📆 This is the September 2023 edition of “This Month in WordPress with CodeinWP.”
Hey, WordPress fans!
We are back with another roundup of all the latest WordPress news and gossip from the past month.
Whereas the previous few months had been relatively quiet, the last month had two big happenings – the release of WordPress 6.3 in early August and WordCamp US 2023 in late August.
Beyond that, we also got some interesting sneak peeks at the future of WordPress, including a look at the upcoming Twenty Twenty-Four default theme and some early-stage design mockups for the WordPress admin redesign.
Plus, as has become the norm, there was another big acquisition in the WordPress plugin space.
Let’s get to all of the WordPress news from the past month…
In the biggest news of the past month, WordPress 6.3 was officially released on August 8, 2023.
On top of that, we also got the first minor release – WordPress 6.3.1, on August 29.
We already talked about some of the changes in last month’s news roundup, so we won’t go too in-depth here. But here’s a quick rundown of some of the most notable changes:
170+ different performance-focused updates to improve website load times.
Replaced with reusable blocks and block patterns with “Synced” and “Unsynced” patterns (which I’m guessing will not reduce confusion around the subject).
Some new blocks, including the Details and Footnotes blocks.
A revision history for styles to help you track and/or revert changes.
Option to preview block themes in the Site Editor before activating them on your site.
Distraction-free design mode in the Site Editor.
Better controls for things like padding/margin, image aspect ratio, and more.
On a negative note, the block editor now has an incredibly annoying process for making a link open in a new tab.

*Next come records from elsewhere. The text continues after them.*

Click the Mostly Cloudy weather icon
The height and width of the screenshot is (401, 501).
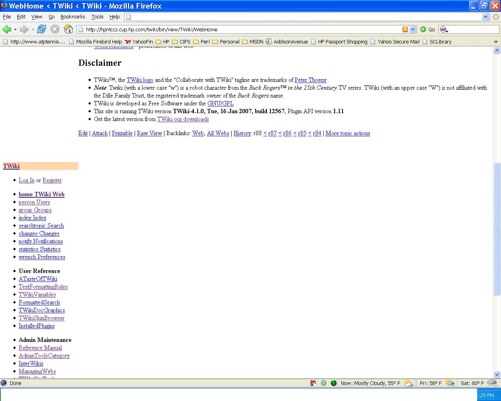408,383
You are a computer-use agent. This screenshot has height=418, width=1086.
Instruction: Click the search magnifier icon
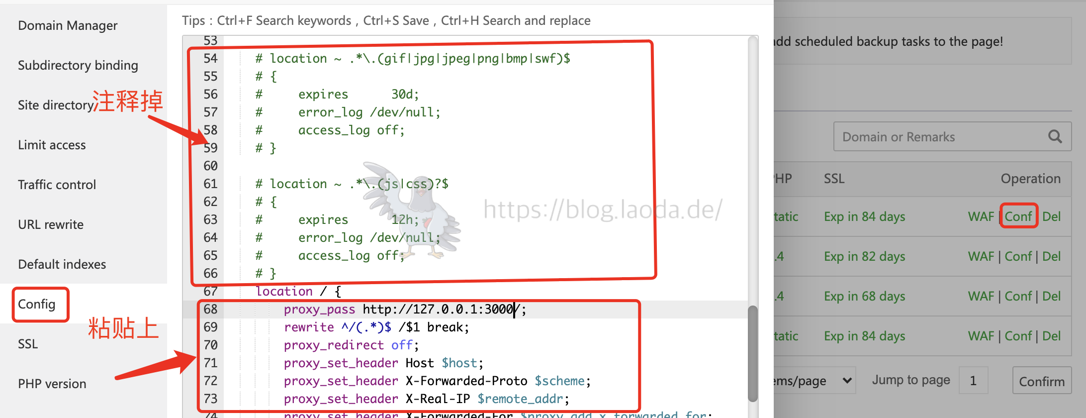(x=1055, y=136)
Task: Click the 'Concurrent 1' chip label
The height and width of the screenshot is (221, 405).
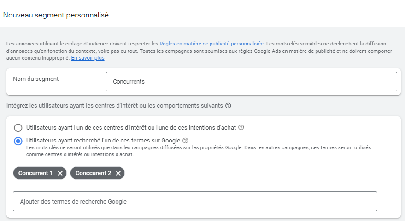Action: point(35,173)
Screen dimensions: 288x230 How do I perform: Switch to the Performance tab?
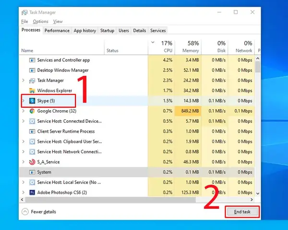(57, 31)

It requires far more clicks than it did before, and I hope it gets reverted because it honestly makes no sense. /rantover
Then, on August 29, WordPress 6.3.1 fixed four bugs in the Core and six bugs in the block editor. It does not seem to have addressed any security issues – it’s purely focused on bug fixes.
Still, if you’ve already upgraded to WordPress 6.3, we recommend updating to 6.3.1 ASAP to fix those bugs.
Relive WordCamp US 2023 via livestream videos
In addition to WordPress 6.3, another big news story from the past month was WordCamp US 2023, which was held in National Harbor, Maryland from August 24-26.
As you’d expect, a lot of the talks focused on the Gutenberg project. However, there were plenty of non-Gutenberg talks as well, including both general talks, such as how to use WordPress to make a difference in the world, and more specific talks, such as those focused on digital accessibility.
If you weren’t able to attend or if you just want to catch up on your favorite talks, the full-day live streams are available on the WordPress YouTube page.
Here are links to the full-day streams of the different tracks:
Sneak peek of the Twenty Twenty-Four default theme
WordPress 6.4, expected in November 2023, will bring with it a new default theme – Twenty Twenty-Four.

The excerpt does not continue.